▸ **SELECTED PASSAGE**:
=-=-=-=-=

1. Assessing the Case and Configuration

The standard Hailong case (HL-1 or HL-2) typically holds 52 or 65 cells.
For 48V (13S):
- 52-cell case: 13S4P (4 cells in parallel).
- 65-cell case: 13S5P (5 cells in parallel).

For 52V (14S):
- 52-cell case: 14S3P (Not recommended, too weak).
- 65-cell case: 14S4P (Standard for high-torque kits).

Step 1: Cell Matching. Before assembly, you must ensure all 52 or 65 cells are from the same batch and within 0.01V of each other. If you mix cells with different Internal Resistance, the parallel groups will drift apart, and the BMS will constantly cut your rides short.

2. High-Drain vs. High-Capacity Cells

The biggest mistake in e-bike builds is choosing cells based only on mAh capacity.
If you have a 1000W motor (approx 25A draw) and a 13S4P pack:
$25A / 4P = mathbf{6.25A per cell}$.

• High Capacity Option (Samsung 35E): 3500mAh, 8A limit. At 6.25A, it will run warm and sag. Great for range, poor for hills.
• High Power Option (Samsung 30Q / Molicel P28A): 3000mAh, 20A-35A limit. At 6.25A, it will run ice-cold and provide steady torque. Better for longevity and speed.

Verdict: If your commute has steep hills, sacrifice a bit of capacity for higher amperage cells. You will actually get more usable range because you aren't wasting energy as heat through resistance.

3. The Dismantling Protocol: Safety First

Removing the old cells from a Hailong case is the most dangerous part. Manufacturers often use massive amounts of silicone glue.

=-=-=-=-=

▸ **STUDY MATERIAL**:
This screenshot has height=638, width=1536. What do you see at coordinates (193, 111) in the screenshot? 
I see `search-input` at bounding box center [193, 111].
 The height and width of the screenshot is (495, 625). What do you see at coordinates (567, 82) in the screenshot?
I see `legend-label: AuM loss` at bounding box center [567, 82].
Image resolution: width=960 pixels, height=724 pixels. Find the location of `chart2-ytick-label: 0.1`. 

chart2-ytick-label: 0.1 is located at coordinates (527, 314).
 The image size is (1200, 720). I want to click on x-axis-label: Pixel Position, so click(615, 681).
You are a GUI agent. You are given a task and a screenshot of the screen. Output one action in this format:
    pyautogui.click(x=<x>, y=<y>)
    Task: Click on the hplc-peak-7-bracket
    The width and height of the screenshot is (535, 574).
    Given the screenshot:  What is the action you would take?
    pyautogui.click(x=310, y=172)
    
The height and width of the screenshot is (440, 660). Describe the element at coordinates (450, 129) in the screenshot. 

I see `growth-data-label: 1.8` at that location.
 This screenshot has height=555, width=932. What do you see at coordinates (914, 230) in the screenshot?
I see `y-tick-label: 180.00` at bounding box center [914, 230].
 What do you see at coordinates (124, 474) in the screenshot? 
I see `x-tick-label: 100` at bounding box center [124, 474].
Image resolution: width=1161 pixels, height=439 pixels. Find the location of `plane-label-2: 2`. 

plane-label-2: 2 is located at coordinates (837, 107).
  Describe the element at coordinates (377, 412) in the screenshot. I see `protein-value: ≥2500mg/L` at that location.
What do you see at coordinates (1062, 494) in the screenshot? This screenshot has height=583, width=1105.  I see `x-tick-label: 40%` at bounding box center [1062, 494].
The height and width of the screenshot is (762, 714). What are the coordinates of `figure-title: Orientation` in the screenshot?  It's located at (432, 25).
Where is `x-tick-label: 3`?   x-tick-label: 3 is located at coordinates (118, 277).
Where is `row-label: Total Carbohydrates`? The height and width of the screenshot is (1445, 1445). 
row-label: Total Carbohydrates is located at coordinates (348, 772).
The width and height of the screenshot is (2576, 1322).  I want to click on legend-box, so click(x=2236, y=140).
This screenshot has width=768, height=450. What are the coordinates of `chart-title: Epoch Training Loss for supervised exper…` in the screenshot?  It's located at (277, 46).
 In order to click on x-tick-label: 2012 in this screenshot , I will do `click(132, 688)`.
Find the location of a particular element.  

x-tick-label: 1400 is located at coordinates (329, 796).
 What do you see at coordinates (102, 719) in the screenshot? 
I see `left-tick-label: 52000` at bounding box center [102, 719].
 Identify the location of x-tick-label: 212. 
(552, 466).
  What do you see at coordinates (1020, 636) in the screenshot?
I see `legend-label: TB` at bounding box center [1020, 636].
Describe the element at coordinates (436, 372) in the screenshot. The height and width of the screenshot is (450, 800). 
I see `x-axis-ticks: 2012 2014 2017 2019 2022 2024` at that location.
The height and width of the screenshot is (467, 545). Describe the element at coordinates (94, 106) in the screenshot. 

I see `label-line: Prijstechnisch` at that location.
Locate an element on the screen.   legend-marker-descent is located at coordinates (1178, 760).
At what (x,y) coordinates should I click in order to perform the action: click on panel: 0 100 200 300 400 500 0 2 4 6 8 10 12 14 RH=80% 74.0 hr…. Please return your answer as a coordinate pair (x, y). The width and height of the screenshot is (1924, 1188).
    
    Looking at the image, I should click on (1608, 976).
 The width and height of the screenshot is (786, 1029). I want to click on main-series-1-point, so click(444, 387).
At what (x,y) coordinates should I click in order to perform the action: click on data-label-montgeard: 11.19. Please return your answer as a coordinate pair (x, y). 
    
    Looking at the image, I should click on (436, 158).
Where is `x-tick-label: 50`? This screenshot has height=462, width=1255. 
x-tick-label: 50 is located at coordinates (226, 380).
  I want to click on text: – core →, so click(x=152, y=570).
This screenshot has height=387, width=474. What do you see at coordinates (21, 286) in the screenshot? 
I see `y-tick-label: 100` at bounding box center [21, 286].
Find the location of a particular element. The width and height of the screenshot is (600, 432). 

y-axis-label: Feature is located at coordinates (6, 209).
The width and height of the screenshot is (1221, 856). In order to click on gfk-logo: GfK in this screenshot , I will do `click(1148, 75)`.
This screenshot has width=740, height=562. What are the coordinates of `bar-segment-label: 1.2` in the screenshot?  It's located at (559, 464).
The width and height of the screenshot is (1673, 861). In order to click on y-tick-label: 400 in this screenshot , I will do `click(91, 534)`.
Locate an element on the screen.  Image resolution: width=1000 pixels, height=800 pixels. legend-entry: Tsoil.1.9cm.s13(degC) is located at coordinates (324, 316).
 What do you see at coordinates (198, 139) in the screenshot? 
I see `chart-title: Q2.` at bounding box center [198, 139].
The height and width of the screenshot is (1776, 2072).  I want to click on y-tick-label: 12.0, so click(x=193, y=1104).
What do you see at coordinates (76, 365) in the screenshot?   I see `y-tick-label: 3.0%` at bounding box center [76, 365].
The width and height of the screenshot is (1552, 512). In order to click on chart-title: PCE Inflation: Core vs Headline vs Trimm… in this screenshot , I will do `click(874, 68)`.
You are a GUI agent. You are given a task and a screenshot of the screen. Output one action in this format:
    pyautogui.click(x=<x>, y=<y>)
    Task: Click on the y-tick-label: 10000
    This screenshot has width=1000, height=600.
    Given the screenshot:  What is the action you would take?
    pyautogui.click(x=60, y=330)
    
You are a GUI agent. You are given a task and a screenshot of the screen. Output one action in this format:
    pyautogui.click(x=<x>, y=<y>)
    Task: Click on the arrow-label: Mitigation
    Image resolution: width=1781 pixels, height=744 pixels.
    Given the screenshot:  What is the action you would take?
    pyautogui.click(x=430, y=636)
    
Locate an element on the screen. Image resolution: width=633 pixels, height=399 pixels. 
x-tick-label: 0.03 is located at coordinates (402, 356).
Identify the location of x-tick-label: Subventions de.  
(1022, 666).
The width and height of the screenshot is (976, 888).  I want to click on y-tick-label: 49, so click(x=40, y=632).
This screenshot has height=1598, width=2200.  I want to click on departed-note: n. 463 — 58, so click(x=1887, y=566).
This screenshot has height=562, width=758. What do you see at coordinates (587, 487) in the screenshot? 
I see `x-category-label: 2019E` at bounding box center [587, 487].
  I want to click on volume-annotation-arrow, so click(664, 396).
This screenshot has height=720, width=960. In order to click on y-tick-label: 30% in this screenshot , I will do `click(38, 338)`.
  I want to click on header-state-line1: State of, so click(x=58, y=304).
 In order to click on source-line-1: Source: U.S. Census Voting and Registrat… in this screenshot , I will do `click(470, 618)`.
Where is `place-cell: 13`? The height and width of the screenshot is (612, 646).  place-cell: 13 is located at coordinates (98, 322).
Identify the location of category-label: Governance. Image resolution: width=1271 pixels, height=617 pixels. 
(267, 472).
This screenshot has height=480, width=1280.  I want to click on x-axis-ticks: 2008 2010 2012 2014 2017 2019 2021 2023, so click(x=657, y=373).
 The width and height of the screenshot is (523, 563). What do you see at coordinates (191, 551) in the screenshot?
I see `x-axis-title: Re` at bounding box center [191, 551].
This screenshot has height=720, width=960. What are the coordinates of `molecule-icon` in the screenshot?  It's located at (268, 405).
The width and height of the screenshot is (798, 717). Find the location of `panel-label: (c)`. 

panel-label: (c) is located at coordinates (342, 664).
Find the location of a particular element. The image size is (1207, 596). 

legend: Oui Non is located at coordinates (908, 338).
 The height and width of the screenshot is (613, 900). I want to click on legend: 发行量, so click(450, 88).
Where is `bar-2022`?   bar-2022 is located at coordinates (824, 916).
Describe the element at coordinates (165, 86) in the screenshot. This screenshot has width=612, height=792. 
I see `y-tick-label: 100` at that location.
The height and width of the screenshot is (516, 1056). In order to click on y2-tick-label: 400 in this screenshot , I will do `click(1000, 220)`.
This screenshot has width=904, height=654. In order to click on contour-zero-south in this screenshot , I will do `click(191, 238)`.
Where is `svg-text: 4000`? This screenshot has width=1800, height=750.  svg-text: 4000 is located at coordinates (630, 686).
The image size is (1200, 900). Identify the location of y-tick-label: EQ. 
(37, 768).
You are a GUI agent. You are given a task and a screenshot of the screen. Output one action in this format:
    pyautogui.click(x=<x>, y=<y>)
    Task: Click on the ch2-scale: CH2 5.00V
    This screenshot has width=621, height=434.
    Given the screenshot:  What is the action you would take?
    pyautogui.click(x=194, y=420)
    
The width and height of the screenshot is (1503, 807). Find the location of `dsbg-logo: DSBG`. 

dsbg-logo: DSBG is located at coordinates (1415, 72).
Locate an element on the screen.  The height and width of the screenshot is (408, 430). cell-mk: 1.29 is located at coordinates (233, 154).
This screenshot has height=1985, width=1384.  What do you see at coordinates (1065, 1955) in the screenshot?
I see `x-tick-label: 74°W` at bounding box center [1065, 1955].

=-=-=-=-=

▸ **WHAT TO DO**:
Copy out the whole Hailong battery pack guide above word for word, from its first heading to its last sentence.

▸ **REPLY**:
1. Assessing the Case and Configuration

The standard Hailong case (HL-1 or HL-2) typically holds 52 or 65 cells.
For 48V (13S):
- 52-cell case: 13S4P (4 cells in parallel).
- 65-cell case: 13S5P (5 cells in parallel).

For 52V (14S):
- 52-cell case: 14S3P (Not recommended, too weak).
- 65-cell case: 14S4P (Standard for high-torque kits).

Step 1: Cell Matching. Before assembly, you must ensure all 52 or 65 cells are from the same batch and within 0.01V of each other. If you mix cells with different Internal Resistance, the parallel groups will drift apart, and the BMS will constantly cut your rides short.

2. High-Drain vs. High-Capacity Cells

The biggest mistake in e-bike builds is choosing cells based only on mAh capacity.
If you have a 1000W motor (approx 25A draw) and a 13S4P pack:
$25A / 4P = mathbf{6.25A per cell}$.

• High Capacity Option (Samsung 35E): 3500mAh, 8A limit. At 6.25A, it will run warm and sag. Great for range, poor for hills.
• High Power Option (Samsung 30Q / Molicel P28A): 3000mAh, 20A-35A limit. At 6.25A, it will run ice-cold and provide steady torque. Better for longevity and speed.

Verdict: If your commute has steep hills, sacrifice a bit of capacity for higher amperage cells. You will actually get more usable range because you aren't wasting energy as heat through resistance.

3. The Dismantling Protocol: Safety First

Removing the old cells from a Hailong case is the most dangerous part. Manufacturers often use massive amounts of silicone glue.